Así, la dinámica del progreso y la auto-determinación en materia religiosa es otro de los fenómenos que señalan la marxistización (de nuevo, posmoderna) de la Iglesia. El personalismo, como filosofía plenipotenciaria en la Iglesia conciliar, trasluce su idea de que el hombre se hace a sí mismo al ámbito religioso, de manera que el creyente también se hace a sí mismo, por supuesto fuera de la tutela de la Iglesia, de modo que ni siquiera es necesario ser cristiano para salvarse, sino que basta con seguir sinceramente la conciencia individual:
«Nosotros, los cristianos, concebimos a Dios como Cristo nos lo reveló en su predicación. Pero Dios es de todos y cada uno lo lee a su manera. Por eso digo que no es católico, porque es universa». (Entrevista de Eugenio Scalfari a Francisco, 29 de diciembre de 2013
Asimismo, la llamada «Iglesia sinodal» no es más que un burdo intento de crear una Iglesia «horizontal», donde el Espíritu democratiza a la Iglesia, uniendo supuestamente en el consenso, no en la Verdad.

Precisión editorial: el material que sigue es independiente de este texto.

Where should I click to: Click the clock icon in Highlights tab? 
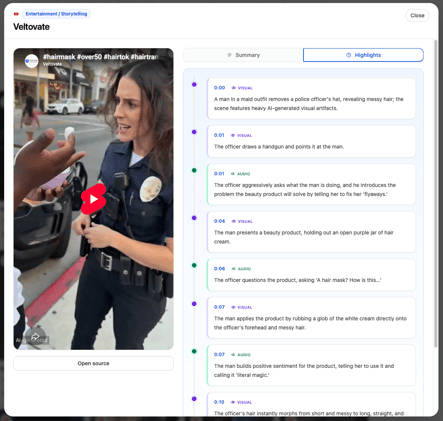(x=348, y=55)
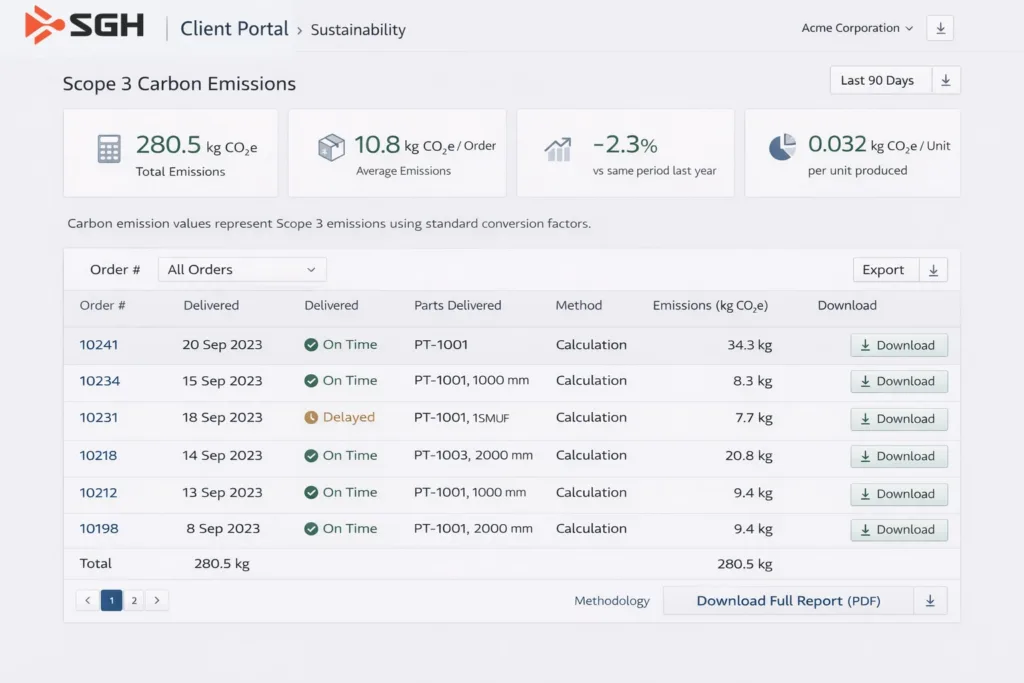Click download icon beside Export button
This screenshot has height=683, width=1024.
[932, 270]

«El Concilio concluye con unas palabras que revelan el alma de la concordia cristiana, y no un simple acto de buena voluntad, sino un fruto del Espíritu Santo. Eso es lo que nos enseña la lectura del primer Concilio ecuménico. Nos ha parecido al Espíritu Santo y a nosotros (cf. Hch 15,28): esa es la fórmula, cuando el Espíritu nos pone a todos de acuerdo». (Francisco, Homilía en Santa Marta, 8 de mayo de 2015)

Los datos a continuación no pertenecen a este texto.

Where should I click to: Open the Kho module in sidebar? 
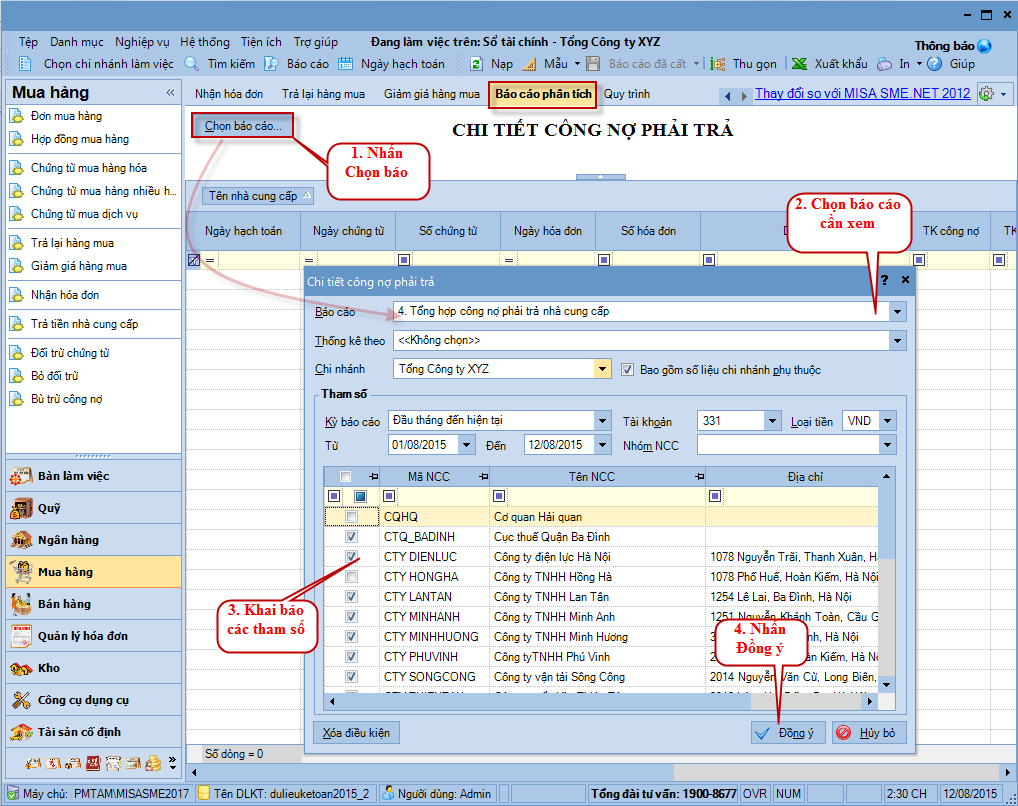[x=49, y=668]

Es el «pueblo de Dios» (otra reminiscencia marxista que aparece mencionada hasta 38 veces en Lumen Gentium) el que está inspirado por el Espíritu Santo, y la autoridad eclesiástica no hace sino ratificar esa inspiración. Esto explica la proliferación de los llamados «movimientos» que han convertido a la Iglesia en una suerte de estructura federal, pero no sustentada en la legítima autonomía de los obispos, sino en las «inspiraciones» (rectius, ocurrencias) de quienes se sienten inspirados por un Espíritu que sopla donde quiere, incluso para crear nuevas doctrinas, error del que ya advirtió el Concilio Vaticano I en Pastor Aeternus:
«Así el Espíritu Santo fue prometido a los sucesores de Pedro, no de manera que ellos pudieran, por revelación suya, dar a conocer alguna nueva doctrina, sino que, por asistencia suya, ellos pudieran guardar santamente y exponer fielmente la revelación transmitida por los Apóstoles, es decir, el depósito de la fe».

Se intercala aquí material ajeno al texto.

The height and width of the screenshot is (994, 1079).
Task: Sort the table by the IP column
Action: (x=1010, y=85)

Por último, la doctrina de la Iglesia nos enseña, por contraposición a lo anterior, que la Iglesia es sociedad perfecta jerárquica:
«La Escritura nos enseña, y la tradición de los Padres nos confirma, que la Iglesia es el Cuerpo Místico de Cristo, Cuerpo dirigido por pastores e doctores (Ef 4, 11), sociedad de hombres en la cual algunos presiden a otros con pleno y perfecto poder de gobernar, enseñar, juzgar (Mt, 28, 18-20; 16, 18-19; 18, 17; Tit 2, 15; 2 Cor 10, 6; 13, 10, etc.).
Resulta, por tanto, que la Iglesia, por su naturaleza es una sociedad desigual, que comprende una dupla orden: los pastores y la grey; aquellos que están colgados en los diferentes grados de la jerarquía, y la multitud de los fieles. Estas dos órdenes son de tal manera desemejantes entre sí, que solamente en la Jerarquía reside el derecho y la autoridad para dirigir todos sus miembros al fin de la sociedad». (Pío X. Enciclica Vehementer nos, 11 de febrero de 1906)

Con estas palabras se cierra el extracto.